CHALLENGE => Write out all the records below again, substituting "Display area" for every occurrence of "Viewport" and keeping everything else the same.

SOURCE DATA =>
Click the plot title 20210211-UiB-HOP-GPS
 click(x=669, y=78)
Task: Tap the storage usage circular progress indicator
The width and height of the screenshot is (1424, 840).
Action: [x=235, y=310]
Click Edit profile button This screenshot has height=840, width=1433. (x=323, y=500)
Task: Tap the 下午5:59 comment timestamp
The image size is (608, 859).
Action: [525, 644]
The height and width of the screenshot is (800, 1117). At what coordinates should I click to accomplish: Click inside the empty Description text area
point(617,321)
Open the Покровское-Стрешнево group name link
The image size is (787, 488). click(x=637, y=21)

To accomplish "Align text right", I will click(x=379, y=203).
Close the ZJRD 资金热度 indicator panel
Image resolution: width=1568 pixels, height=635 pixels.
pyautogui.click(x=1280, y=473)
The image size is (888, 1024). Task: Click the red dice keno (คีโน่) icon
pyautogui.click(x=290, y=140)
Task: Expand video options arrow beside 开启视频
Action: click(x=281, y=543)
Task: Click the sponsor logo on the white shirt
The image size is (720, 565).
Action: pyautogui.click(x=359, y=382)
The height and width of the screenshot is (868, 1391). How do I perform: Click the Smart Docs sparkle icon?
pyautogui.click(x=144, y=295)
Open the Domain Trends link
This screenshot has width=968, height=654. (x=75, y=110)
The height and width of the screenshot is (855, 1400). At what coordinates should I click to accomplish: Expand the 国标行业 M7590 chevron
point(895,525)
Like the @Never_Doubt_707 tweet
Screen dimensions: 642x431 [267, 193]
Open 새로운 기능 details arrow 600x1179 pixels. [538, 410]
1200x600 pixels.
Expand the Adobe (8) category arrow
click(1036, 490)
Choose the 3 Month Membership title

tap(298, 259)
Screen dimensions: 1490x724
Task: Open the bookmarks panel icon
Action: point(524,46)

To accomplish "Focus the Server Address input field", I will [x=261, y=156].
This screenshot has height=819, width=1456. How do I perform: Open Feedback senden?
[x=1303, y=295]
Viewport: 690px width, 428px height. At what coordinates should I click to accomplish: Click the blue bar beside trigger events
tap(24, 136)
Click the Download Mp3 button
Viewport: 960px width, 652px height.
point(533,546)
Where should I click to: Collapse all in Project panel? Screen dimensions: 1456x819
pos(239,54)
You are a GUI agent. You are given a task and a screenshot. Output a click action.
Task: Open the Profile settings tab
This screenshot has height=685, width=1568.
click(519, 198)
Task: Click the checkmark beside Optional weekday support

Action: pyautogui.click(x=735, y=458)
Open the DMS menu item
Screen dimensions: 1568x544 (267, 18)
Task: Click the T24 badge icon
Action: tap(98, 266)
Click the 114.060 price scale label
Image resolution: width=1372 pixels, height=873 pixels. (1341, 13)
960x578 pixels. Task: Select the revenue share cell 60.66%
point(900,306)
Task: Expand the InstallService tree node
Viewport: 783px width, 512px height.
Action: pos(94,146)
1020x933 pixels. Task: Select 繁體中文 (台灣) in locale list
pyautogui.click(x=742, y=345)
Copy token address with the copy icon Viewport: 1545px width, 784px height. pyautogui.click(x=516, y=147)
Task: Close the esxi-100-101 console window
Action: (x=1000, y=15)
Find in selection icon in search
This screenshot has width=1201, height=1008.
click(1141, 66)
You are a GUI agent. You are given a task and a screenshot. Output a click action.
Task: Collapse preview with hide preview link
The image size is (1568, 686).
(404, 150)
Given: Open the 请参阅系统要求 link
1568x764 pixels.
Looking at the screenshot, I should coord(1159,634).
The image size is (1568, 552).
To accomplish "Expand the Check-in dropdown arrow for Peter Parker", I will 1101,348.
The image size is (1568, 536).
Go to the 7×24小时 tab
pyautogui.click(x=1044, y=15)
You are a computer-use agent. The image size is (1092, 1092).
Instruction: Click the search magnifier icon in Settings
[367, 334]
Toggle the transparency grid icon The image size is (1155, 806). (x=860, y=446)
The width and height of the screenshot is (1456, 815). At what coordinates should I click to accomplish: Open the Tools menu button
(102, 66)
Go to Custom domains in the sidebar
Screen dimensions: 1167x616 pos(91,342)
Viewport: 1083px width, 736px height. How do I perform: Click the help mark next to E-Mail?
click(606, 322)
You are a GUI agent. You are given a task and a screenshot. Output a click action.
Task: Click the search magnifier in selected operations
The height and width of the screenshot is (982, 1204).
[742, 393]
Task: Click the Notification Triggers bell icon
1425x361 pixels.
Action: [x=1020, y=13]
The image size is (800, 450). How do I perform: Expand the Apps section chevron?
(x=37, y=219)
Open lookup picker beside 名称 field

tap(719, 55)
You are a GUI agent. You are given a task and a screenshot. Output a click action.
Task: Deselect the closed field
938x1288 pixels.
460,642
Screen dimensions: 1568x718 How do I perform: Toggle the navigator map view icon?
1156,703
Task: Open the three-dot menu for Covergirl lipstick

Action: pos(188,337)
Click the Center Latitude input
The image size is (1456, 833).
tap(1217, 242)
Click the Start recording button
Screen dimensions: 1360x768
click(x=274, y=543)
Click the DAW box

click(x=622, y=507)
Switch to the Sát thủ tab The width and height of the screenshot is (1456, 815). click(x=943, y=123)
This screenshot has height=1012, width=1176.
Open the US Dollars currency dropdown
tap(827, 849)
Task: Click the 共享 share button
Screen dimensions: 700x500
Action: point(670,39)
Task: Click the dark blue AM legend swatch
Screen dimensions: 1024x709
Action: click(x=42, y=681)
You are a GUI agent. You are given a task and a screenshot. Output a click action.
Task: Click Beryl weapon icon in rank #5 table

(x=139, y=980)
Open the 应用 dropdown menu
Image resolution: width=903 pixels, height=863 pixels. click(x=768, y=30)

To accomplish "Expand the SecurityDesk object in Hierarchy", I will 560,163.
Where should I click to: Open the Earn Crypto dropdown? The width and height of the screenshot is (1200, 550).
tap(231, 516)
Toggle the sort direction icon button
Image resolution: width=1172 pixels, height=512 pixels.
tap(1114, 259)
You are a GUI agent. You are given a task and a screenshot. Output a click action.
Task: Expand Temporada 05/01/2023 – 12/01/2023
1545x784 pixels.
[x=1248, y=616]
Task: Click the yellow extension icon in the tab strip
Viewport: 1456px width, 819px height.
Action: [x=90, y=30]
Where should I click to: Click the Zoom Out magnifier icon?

RESULT OF THE TASK =>
Click the plot title 20210211-UiB-HOP-GPS
 click(x=669, y=78)
Task: Tap the storage usage circular progress indicator
The width and height of the screenshot is (1424, 840).
Action: [x=235, y=310]
Click Edit profile button This screenshot has height=840, width=1433. (x=323, y=500)
Task: Tap the 下午5:59 comment timestamp
The image size is (608, 859).
Action: [525, 644]
The height and width of the screenshot is (800, 1117). At what coordinates should I click to accomplish: Click inside the empty Description text area
point(617,321)
Open the Покровское-Стрешнево group name link
The image size is (787, 488). click(x=637, y=21)

To accomplish "Align text right", I will click(x=379, y=203).
Close the ZJRD 资金热度 indicator panel
Image resolution: width=1568 pixels, height=635 pixels.
pyautogui.click(x=1280, y=473)
The image size is (888, 1024). Task: Click the red dice keno (คีโน่) icon
pyautogui.click(x=290, y=140)
Task: Expand video options arrow beside 开启视频
Action: click(x=281, y=543)
Task: Click the sponsor logo on the white shirt
The image size is (720, 565).
Action: pyautogui.click(x=359, y=382)
The height and width of the screenshot is (868, 1391). How do I perform: Click the Smart Docs sparkle icon?
pyautogui.click(x=144, y=295)
Open the Domain Trends link
This screenshot has width=968, height=654. (x=75, y=110)
The height and width of the screenshot is (855, 1400). At what coordinates should I click to accomplish: Expand the 国标行业 M7590 chevron
point(895,525)
Like the @Never_Doubt_707 tweet
Screen dimensions: 642x431 [267, 193]
Open 새로운 기능 details arrow 600x1179 pixels. [538, 410]
1200x600 pixels.
Expand the Adobe (8) category arrow
click(1036, 490)
Choose the 3 Month Membership title

tap(298, 259)
Screen dimensions: 1490x724
Task: Open the bookmarks panel icon
Action: point(524,46)

To accomplish "Focus the Server Address input field", I will [x=261, y=156].
This screenshot has height=819, width=1456. How do I perform: Open Feedback senden?
[x=1303, y=295]
Display area: 690px width, 428px height. At what coordinates should I click to accomplish: Click the blue bar beside trigger events
tap(24, 136)
Click the Download Mp3 button
Display area: 960px width, 652px height.
point(533,546)
Where should I click to: Collapse all in Project panel? Screen dimensions: 1456x819
pos(239,54)
You are a GUI agent. You are given a task and a screenshot. Output a click action.
Task: Open the Profile settings tab
This screenshot has height=685, width=1568.
click(519, 198)
Task: Click the checkmark beside Optional weekday support

Action: pyautogui.click(x=735, y=458)
Open the DMS menu item
Screen dimensions: 1568x544 (267, 18)
Task: Click the T24 badge icon
Action: tap(98, 266)
Click the 114.060 price scale label
Image resolution: width=1372 pixels, height=873 pixels. (1341, 13)
960x578 pixels. Task: Select the revenue share cell 60.66%
point(900,306)
Task: Expand the InstallService tree node
Display area: 783px width, 512px height.
Action: pos(94,146)
1020x933 pixels. Task: Select 繁體中文 (台灣) in locale list
pyautogui.click(x=742, y=345)
Copy token address with the copy icon Display area: 1545px width, 784px height. pyautogui.click(x=516, y=147)
Task: Close the esxi-100-101 console window
Action: (x=1000, y=15)
Find in selection icon in search
This screenshot has width=1201, height=1008.
click(1141, 66)
You are a GUI agent. You are given a task and a screenshot. Output a click action.
Task: Collapse preview with hide preview link
The image size is (1568, 686).
(404, 150)
Given: Open the 请参阅系统要求 link
1568x764 pixels.
Looking at the screenshot, I should coord(1159,634).
The image size is (1568, 552).
To accomplish "Expand the Check-in dropdown arrow for Peter Parker", I will 1101,348.
The image size is (1568, 536).
Go to the 7×24小时 tab
pyautogui.click(x=1044, y=15)
You are a computer-use agent. The image size is (1092, 1092).
Instruction: Click the search magnifier icon in Settings
[367, 334]
Toggle the transparency grid icon The image size is (1155, 806). (x=860, y=446)
The width and height of the screenshot is (1456, 815). At what coordinates should I click to accomplish: Open the Tools menu button
(102, 66)
Go to Custom domains in the sidebar
Screen dimensions: 1167x616 pos(91,342)
Display area: 1083px width, 736px height. How do I perform: Click the help mark next to E-Mail?
click(606, 322)
You are a GUI agent. You are given a task and a screenshot. Output a click action.
Task: Click the search magnifier in selected operations
The height and width of the screenshot is (982, 1204).
[742, 393]
Task: Click the Notification Triggers bell icon
1425x361 pixels.
Action: [x=1020, y=13]
The image size is (800, 450). How do I perform: Expand the Apps section chevron?
(x=37, y=219)
Open lookup picker beside 名称 field

tap(719, 55)
You are a GUI agent. You are given a task and a screenshot. Output a click action.
Task: Deselect the closed field
938x1288 pixels.
460,642
Screen dimensions: 1568x718 How do I perform: Toggle the navigator map view icon?
1156,703
Task: Open the three-dot menu for Covergirl lipstick

Action: pos(188,337)
Click the Center Latitude input
The image size is (1456, 833).
tap(1217, 242)
Click the Start recording button
Screen dimensions: 1360x768
click(x=274, y=543)
Click the DAW box

click(x=622, y=507)
Switch to the Sát thủ tab The width and height of the screenshot is (1456, 815). click(x=943, y=123)
This screenshot has height=1012, width=1176.
Open the US Dollars currency dropdown
tap(827, 849)
Task: Click the 共享 share button
Screen dimensions: 700x500
Action: point(670,39)
Task: Click the dark blue AM legend swatch
Screen dimensions: 1024x709
Action: click(x=42, y=681)
You are a GUI agent. You are given a task and a screenshot. Output a click action.
Task: Click Beryl weapon icon in rank #5 table

(x=139, y=980)
Open the 应用 dropdown menu
Image resolution: width=903 pixels, height=863 pixels. click(x=768, y=30)

To accomplish "Expand the SecurityDesk object in Hierarchy", I will 560,163.
Where should I click to: Open the Earn Crypto dropdown? The width and height of the screenshot is (1200, 550).
tap(231, 516)
Toggle the sort direction icon button
Image resolution: width=1172 pixels, height=512 pixels.
tap(1114, 259)
You are a GUI agent. You are given a task and a screenshot. Output a click action.
Task: Expand Temporada 05/01/2023 – 12/01/2023
1545x784 pixels.
[x=1248, y=616]
Task: Click the yellow extension icon in the tab strip
Display area: 1456px width, 819px height.
Action: [x=90, y=30]
Where should I click to: Click the Zoom Out magnifier icon?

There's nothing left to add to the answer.